▶ _Direction_: Present the records from the line with "At what coordinates should I click to accomplish: Expand" up to and including the line with "coord(750,638)" as a numbered list, omitting blank lines.

[Click-target data]
** START **

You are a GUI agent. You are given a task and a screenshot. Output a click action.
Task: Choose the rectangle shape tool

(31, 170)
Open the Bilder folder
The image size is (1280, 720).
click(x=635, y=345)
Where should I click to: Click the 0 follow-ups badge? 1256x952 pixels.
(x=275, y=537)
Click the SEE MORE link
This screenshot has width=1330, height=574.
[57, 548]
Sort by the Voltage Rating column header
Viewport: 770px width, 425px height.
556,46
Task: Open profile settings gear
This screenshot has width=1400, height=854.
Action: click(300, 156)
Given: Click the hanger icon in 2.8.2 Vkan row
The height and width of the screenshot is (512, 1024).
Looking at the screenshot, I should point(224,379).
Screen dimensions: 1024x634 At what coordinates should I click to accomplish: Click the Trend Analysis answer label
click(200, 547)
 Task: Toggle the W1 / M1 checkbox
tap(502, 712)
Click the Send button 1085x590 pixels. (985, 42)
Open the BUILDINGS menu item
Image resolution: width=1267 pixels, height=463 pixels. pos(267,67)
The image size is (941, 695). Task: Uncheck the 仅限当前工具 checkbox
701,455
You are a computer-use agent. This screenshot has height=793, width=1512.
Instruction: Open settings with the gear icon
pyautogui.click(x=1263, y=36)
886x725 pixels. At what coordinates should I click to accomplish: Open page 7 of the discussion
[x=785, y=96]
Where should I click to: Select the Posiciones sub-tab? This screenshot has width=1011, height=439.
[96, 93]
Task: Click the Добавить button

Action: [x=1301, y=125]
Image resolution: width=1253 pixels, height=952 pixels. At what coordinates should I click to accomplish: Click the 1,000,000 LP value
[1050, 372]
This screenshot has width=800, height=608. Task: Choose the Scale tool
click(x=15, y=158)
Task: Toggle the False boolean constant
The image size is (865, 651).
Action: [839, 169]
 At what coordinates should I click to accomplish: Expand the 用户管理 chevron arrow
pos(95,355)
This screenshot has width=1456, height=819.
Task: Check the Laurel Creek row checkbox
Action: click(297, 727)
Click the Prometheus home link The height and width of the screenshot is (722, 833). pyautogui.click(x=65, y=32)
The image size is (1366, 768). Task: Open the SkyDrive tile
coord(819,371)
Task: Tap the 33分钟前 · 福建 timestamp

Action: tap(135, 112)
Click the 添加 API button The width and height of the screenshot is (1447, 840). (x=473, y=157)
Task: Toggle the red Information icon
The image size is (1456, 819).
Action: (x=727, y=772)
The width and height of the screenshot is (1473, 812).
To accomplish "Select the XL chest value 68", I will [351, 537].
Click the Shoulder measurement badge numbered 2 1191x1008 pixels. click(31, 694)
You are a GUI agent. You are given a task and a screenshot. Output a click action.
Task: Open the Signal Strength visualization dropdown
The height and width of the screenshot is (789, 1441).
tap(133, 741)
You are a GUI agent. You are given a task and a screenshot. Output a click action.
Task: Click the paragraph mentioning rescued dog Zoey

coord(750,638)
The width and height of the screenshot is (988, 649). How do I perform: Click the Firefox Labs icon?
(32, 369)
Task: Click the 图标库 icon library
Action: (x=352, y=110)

** END **

▶ _Finished task_:
1.  At what coordinates should I click to accomplish: Expand the 用户管理 chevron arrow
2. pos(95,355)
3. This screenshot has width=1456, height=819.
4. Task: Check the Laurel Creek row checkbox
5. Action: click(297, 727)
6. Click the Prometheus home link The height and width of the screenshot is (722, 833). pyautogui.click(x=65, y=32)
7. The image size is (1366, 768). Task: Open the SkyDrive tile
8. coord(819,371)
9. Task: Tap the 33分钟前 · 福建 timestamp
10. Action: tap(135, 112)
11. Click the 添加 API button The width and height of the screenshot is (1447, 840). (x=473, y=157)
12. Task: Toggle the red Information icon
13. The image size is (1456, 819).
14. Action: (x=727, y=772)
15. The width and height of the screenshot is (1473, 812).
16. To accomplish "Select the XL chest value 68", I will [351, 537].
17. Click the Shoulder measurement badge numbered 2 1191x1008 pixels. click(31, 694)
18. You are a GUI agent. You are given a task and a screenshot. Output a click action.
19. Task: Open the Signal Strength visualization dropdown
20. The height and width of the screenshot is (789, 1441).
21. tap(133, 741)
22. You are a GUI agent. You are given a task and a screenshot. Output a click action.
23. Task: Click the paragraph mentioning rescued dog Zoey
24. coord(750,638)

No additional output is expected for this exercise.